If we extrapolate this to mean that potentially two in three Canadians are walking away from food establishments, this constitutes a massive untapped resource. The CDHF works with foodservice entities to bring those with a selective diet through the door, with specially-crafted menu items and products.

Rekunyk says that CDHF is there to provide Canadian restaurants with what they need to cater to those customers. The CDHF will help restaurateurs with their strategies, and help them market their menu items and food items to the public. “By aligning with the Canadian Digestive Health Foundation, they’re attaching their name to the most recognized source of information out there for these folks,” says Rekunyk. This means credibility—that the establishment is a trusted source of healthy food options.

The CDHF Symbol of Distinction marks menu items or products as digestive-health friendly and may be placed on items that are less processed, gluten- or lactose-free, or high in vegetables and clean proteins, for example.
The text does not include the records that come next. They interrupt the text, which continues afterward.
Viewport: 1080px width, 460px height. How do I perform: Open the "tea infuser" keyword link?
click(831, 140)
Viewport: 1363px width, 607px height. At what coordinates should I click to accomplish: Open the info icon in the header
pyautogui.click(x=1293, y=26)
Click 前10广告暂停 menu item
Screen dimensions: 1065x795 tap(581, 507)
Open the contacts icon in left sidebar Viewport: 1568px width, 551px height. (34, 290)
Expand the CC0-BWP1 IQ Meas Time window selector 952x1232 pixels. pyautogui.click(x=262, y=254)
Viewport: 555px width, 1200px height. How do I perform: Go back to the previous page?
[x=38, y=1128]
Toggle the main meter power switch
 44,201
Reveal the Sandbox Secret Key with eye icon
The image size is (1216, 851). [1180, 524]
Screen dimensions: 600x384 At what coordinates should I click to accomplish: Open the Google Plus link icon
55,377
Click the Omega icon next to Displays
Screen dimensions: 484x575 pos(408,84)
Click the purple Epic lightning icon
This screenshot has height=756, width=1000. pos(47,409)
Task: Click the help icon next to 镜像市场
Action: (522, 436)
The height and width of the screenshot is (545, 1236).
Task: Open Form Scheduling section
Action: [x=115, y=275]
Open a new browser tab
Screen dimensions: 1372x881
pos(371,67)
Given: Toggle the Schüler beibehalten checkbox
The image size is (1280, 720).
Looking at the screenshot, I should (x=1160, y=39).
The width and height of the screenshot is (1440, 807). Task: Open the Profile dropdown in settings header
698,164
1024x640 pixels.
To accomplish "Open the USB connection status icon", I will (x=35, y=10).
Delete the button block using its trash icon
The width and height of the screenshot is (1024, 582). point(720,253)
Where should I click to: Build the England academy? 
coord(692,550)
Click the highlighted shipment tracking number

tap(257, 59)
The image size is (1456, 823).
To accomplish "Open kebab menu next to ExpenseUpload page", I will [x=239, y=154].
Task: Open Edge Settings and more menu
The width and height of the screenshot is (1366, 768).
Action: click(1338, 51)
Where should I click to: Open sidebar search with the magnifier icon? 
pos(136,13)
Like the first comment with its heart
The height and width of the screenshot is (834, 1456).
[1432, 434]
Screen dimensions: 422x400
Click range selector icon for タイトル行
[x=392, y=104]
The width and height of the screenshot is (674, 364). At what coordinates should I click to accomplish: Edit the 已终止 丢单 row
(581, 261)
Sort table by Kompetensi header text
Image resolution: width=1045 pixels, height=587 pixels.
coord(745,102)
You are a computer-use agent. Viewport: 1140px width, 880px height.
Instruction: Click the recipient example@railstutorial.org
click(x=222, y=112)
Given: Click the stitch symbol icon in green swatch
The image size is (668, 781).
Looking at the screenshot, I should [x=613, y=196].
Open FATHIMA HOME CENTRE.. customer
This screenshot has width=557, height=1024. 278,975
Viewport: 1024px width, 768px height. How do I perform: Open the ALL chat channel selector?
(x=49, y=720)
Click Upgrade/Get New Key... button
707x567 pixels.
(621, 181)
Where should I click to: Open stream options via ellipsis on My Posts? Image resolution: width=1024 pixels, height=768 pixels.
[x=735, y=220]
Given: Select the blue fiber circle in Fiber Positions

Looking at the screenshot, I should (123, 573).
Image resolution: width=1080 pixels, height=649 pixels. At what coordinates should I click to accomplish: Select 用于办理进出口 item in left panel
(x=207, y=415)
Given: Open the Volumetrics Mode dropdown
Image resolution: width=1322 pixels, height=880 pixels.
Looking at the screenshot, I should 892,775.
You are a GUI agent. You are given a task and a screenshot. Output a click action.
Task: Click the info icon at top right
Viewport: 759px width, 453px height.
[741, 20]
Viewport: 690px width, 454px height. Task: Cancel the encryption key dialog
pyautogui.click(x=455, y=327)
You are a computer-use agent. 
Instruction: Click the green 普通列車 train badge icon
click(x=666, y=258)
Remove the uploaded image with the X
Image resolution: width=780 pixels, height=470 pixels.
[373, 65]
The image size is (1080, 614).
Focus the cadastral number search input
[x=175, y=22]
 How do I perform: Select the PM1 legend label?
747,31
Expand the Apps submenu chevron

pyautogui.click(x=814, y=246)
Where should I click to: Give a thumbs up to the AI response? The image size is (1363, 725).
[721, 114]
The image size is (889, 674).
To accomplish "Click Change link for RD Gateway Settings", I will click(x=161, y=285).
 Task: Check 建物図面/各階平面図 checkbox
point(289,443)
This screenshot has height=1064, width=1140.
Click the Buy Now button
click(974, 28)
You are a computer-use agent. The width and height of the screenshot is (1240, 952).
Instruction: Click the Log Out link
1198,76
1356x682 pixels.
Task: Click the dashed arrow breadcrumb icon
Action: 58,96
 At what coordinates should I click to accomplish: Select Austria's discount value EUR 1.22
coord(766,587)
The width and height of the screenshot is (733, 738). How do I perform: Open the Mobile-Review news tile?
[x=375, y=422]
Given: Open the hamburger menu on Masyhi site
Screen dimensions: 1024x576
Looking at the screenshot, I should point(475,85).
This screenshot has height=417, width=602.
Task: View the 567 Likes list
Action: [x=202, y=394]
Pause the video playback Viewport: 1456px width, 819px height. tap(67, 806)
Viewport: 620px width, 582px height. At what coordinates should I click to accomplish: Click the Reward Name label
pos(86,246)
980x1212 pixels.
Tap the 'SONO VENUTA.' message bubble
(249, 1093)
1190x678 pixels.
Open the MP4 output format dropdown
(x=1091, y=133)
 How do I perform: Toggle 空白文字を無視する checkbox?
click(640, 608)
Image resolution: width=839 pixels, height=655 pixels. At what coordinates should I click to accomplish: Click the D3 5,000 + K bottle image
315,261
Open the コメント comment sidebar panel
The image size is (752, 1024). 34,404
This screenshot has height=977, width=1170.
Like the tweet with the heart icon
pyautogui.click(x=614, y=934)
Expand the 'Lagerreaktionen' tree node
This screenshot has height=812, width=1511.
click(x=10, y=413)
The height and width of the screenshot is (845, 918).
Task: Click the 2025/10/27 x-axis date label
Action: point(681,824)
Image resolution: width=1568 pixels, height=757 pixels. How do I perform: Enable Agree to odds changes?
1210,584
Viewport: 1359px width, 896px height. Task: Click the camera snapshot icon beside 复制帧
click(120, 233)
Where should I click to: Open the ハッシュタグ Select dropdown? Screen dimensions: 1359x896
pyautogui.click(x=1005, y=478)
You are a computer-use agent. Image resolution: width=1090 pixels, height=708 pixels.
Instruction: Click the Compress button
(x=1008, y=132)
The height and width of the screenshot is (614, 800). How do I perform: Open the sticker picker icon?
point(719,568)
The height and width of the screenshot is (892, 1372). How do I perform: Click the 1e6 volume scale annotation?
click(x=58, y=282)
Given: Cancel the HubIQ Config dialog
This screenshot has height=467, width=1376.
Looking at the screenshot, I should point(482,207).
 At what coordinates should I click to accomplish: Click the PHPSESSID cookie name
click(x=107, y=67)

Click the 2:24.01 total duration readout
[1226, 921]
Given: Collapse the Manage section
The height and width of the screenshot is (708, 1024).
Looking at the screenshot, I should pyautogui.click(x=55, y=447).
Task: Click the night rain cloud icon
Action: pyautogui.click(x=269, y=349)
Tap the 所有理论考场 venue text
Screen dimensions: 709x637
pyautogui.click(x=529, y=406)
The seal is scientifically supported, with analysis by gastroenterologists and dieticians before approval.

With a public more informed than ever before on digestive health, and with many Canadians simply looking to follow a healthier diet, putting gut-friendly foods on the menu is in the interest of the food industry. According to the 2014 study, Canadians perceive items as healthier if they are less processed, contain less sodium and contain more vitamins and nutrients. The CDHF wants to see more fibre, pre- and probiotics (from foods like honey, whole grains and fermented foods), and lean proteins like chicken, turkey and fish.

“We believe that there’s an opportunity to educate the industry on digestive disorders and the issues, but that’s there’s also a solution,” says Rekunyk. “There are ways that we can support the industry to help attract more customers into their restaurants who otherwise would have avoided them. Endorsement from the CDHF allows restaurants to say, ‘We work with the CDHF, and we use them as a source of factual, scientifically-based information to support what we are doing as a foodservice establishment.’”

Digestive problems are on the rise, and the Canadian food industry can play a role in bringing healthier options to the menu. If this means adding 20 million more dinner reservations country-wide in the future, everybody wins.